> [What you will do]
**A.** List every place the travel disruption story names.
**B.** From the travel disruption story, quote the passage that begins with the words "I have always" and ends after "fails to do so.".
**C.** Extend the travel disruption story, picking up after its final sentence.
** Source passage follows **
I have always loved disruption to travel in London. The reason is simple: I adore proving that one can get into work when everyone else fails to do so.
I remember some highlights. There was the time, it must have been in the early eighties, when I had a brief at Snaresbrook Crown Court. There were blizzards. All the trains had ground to a halt. The wireless kept telling us to stay at home. Driving would be too dangerous. I set off in my Fiat 500 at the crack of dawn. I slithered my way across London. I got to Snaresbrook at least half an hour before the start of business. Sadly, I couldn’t find my client (he had obviously paid attention to the BBC – I am sure he was not just putting off the evil day). Practically no one else was there. Then there was a tannoy announcement: “would any barrister on the Scotland Yard list come to the prosecutors’ office”. I was on the Yard list (that meant I was approved by Scotland Yard to prosecute). I made my way to the office. The clerk there asked me if I could take over the prosecution of R v X. I said I would be happy to do so, except X was my missing client. She understood. She then asked me if I would do R v Y. Of course. But Y had also failed to get to court, and his barrister was missing as well. We went through several others, but either defendants or defence counsel had not turned up. I finally left Snaresbrook, and slithered back to Fulham, without having performed any advocacy at all. But at least I had proved it was possible to get to court.
Then there was that famous hurricane in October 1987. I awoke, quite early I suppose, to the deafening sound of wind, rain and falling trees. I remember saying to myself “I bet the BBC won’t report this.” I turned on the wireless. That was when we discovered we had no electricity. I eventually found a battery operated wireless. The BBC actually was reporting the weather. Yet again, we were told we should all stay at home. Red rag to bull. There was no particular need for me to go to work. I wasn’t due in court. I was just going to do some paperwork in my chambers. But I knew I had to battle through. By then I had changed the Fiat for a rather larger car (there was no public transport operating). I worked out that, though the Fiat might have coped, the Rover wouldn’t. So I walked to my chambers. Not all that far (Fulham to the Temple is only about three miles), but it was an almost surreal journey. There were trees across every road. There were no moving vehicles. There were practically no other pedestrians. But I ploughed on. And I made it, only to discover, of course, that no one else was there and there was no electricity. But I had made my point.
** End of Source passage **
** Material supplied follows **
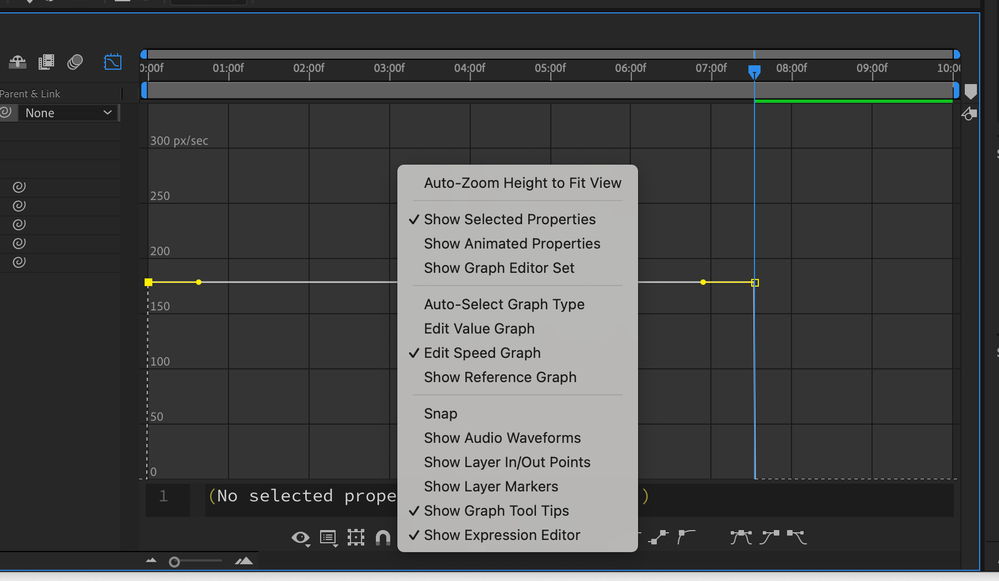This screenshot has height=581, width=999.
Task: Open the Parent & Link None dropdown
Action: pyautogui.click(x=68, y=113)
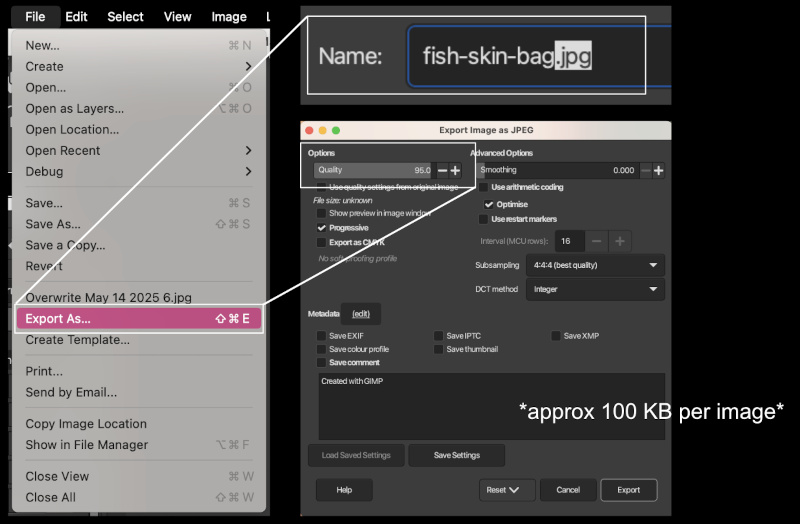Screen dimensions: 800x524
Task: Click the Quality plus button
Action: tap(456, 171)
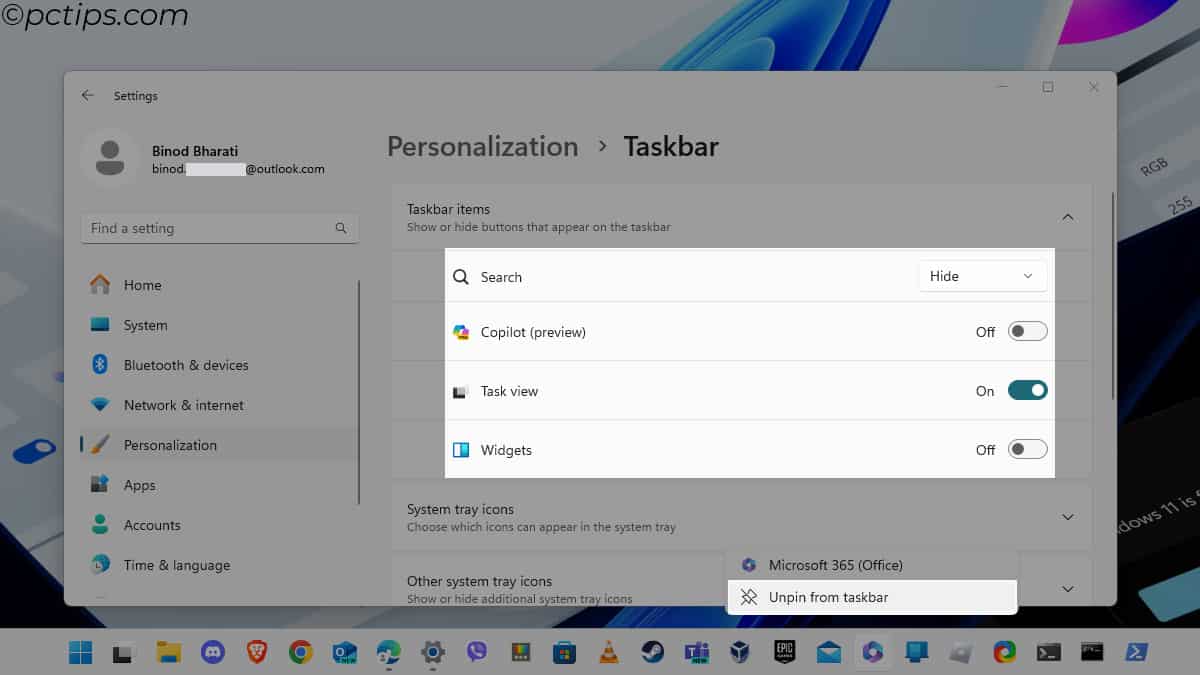Expand the System tray icons section
Viewport: 1200px width, 675px height.
[1067, 517]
** End of Material supplied **
> [Responses per task]
**A.** London, Snaresbrook Crown Court, Fulham, Scotland Yard, the Temple

**B.**
I have always loved disruption to travel in London. The reason is simple: I adore proving that one can get into work when everyone else fails to do so.

**C.**
The tube and bus strike that I loved the most (I can’t remember the year but it must also have been in the eighties) was one which led to a river bus service from Putney to Westminster and the Temple. Every morning I walked to Putney Bridge and boarded my vessel. It was wonderful. I ordered toast and coffee at the bar. I took them up on deck (it was a warm summer). We chugged our way up (actually that should probably be “down”) the Thames. I disembarked at the Temple and wandered up to my chambers. In the evening I got the boat back to Putney, sipping my gin and tonic on the deck. I really did long for that strike to go on for ever. Sadly, it ended.
But what about today? I would have loved to go into work today. It would have been so easy. The tubes were in chaos. Queues for buses were gigantic. But the District Line was working fine, though not stopping at most central London stations. Our own station, Southfields, was open. Trains were running regularly but, as my wife later confirmed, were almost empty. It was the usual stopping service as far as Earl’s Court, but it then became an express to St James’s Park (my wife’s station) and the Temple (which would have been mine).
How awful it was to be stuck at home during a tube strike. The trouble was that the doctors wanted to see me again. I had to go to St George’s Hospital at about midday. Maybe, in my younger days, I would have risen to the challenge presented by a tube strike and gone into work before immediately turning back to get to the hospital. But age is catching up with me. I took the easy way out, hung around at home and then got the strike unaffected 493 bus from Southfields to St George’s.
The only interesting thing was that I wasn’t seeing a urologist or nephrologist (the usual suspects). This time it was the endocronologists (don’t ask). It was diverting to have to cope with a different area of expertise.